Tracking the storm at 7, 6, 5, 4 and now Safaricom at Kshs. 3.70

Mobile notes
– Communications is perhaps the only significant sector that has gotten cheaper this year. Oh yeah also NSE shares are much cheaper this year
– Safaricom is fundamentally sound and performance on the stock market should not translate to the business side
– But Safaricom now has new competition from Zain, Orange and Econet with new offers that may cannibalize each other. Safaricom can’t possibly respond to each marketing overture from the newbies
– Competition will drive increase of (cheap) phone sales as subscribers add second and third phones e.g. Safcom for M-Pesa and Internet, Zain for cheap calls, and Orange for cheap SMS and even cheaper calls
– Safaricom ironically got nominated by Africa Investor Investment Awards for Privatization Deal of the Year ; other Kenyan companies nominated include Alliance for a Green Revolution in Africa (AGRA), the Ministry of Finance Kenya (for Credit Reference Bureau Regulations – relay? Are they original?) Kenya Commercial Bank, PricewaterhouseCoopers, Dyer & Blair, Morgan Stanley (for Safaricom IPO?), East African Development Bank (actually Uganda based), East African Breweries Kenya (for Best Employer), Evelyn Mungai (for Businesswoman, not TI Kenya), Mumias Sugar Company and KenGen (for Carbon Finance)

Bad News Bears

Correction Window: At the beginning of the month it was Crown Berger shares that did a swan dance on some pedestrian financial results and last week it was the turn for Portland cement (EAPC) shares to take a drastic dip in value with the announcement of reduced profits.

This has generally been a tough year for manufacturing stocks and the next few days should see year end results of both Kengen and KPLC who have been battling over tariffs and leaving consumers suffering and manufacturing companies & industries threatening to shut down or decamp owing to high electrical costs.

There are some shares on the NSE that are perceived to be under-valued and some that are over-valued (don’t pay dividends, appreciate on speculation, limited trading activity) – and the announcement of financial results (with the waiver of the 10% daily share price rule) gives the market the chance to correct/adjust share prices. But will these share drop? Do they have any reason to? Their P/E ratios are already so low.

Already Safaricom CEO Michael Joseph has said that the price dip of Safaricom shares have no impact on the company’s performance (their quarterly results will also be tricking in soon)

Spotlight on foreign investors

after Morgan Stanley & Safaricom

Rift Valley Railways: This week as the patience of the governments of Kenya and Uganda reached new highs, local stakeholders finally got rid of the managing director. More stories are now coming out on the (lack of) financial strength of the backers of the railway.
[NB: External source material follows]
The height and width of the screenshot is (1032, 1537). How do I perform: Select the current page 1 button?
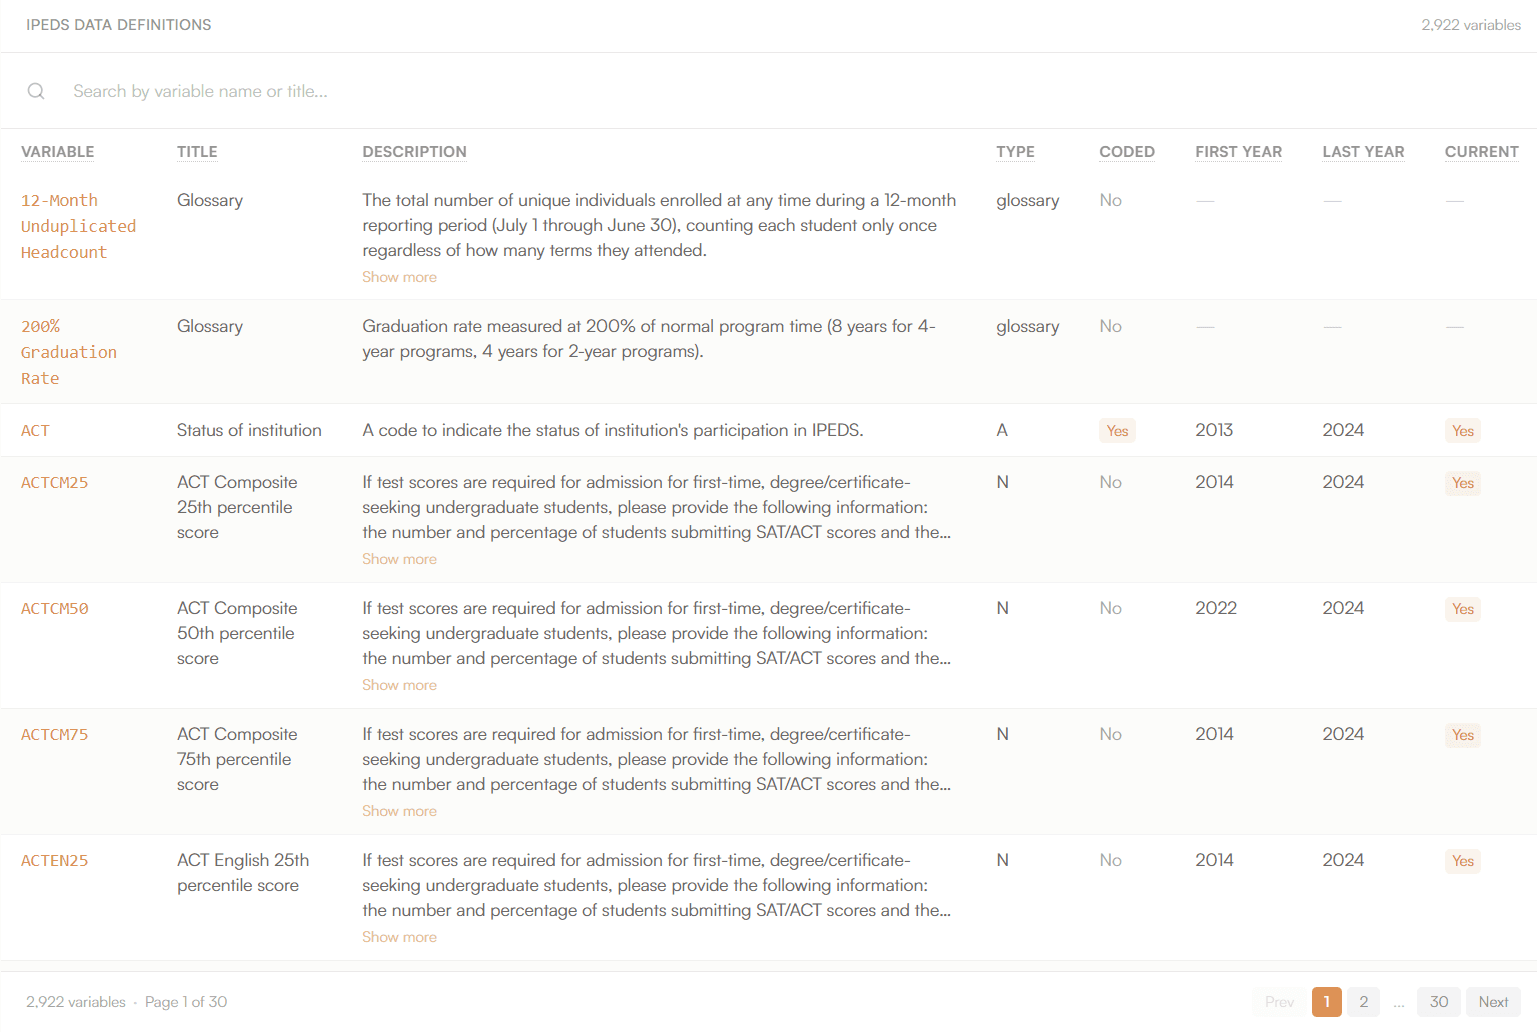1327,1002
The East African newspaper has (consistently) had the best coverage of the railway management over the last two years.

About a year ago, the former MD gave a talk on the difficulties he faced in reviving the railway and the way forward for the 25 year program.

Tiomin is another ‘foreign investor’ who never had financing that was sufficient enough for them to launch their operations in Kwale, even after the government and the courts gave them go ahead

Zain is the new brand of the former Celtel Group that is expanding all over Africa. But according to their group financial results for the half year, Kenya is the only African country where they did not gain subscribers over the last year. At June ’08, Kenya had 1.9 million subscribers compared to 2.4 million in June 2007. Compare that to Uganda 1.8m (up 100%) and Tanzania 2.8m (up 48%). Half year revenue and loss was $79.4 million and $26.4m compared to %100m and a loss of $4.2 million at the same point in 2007 Safaricom is blamed for defending their market turf

Google have bought into Mobile Planet a leading local provider of value added mobile services (and also a Safaricom partner).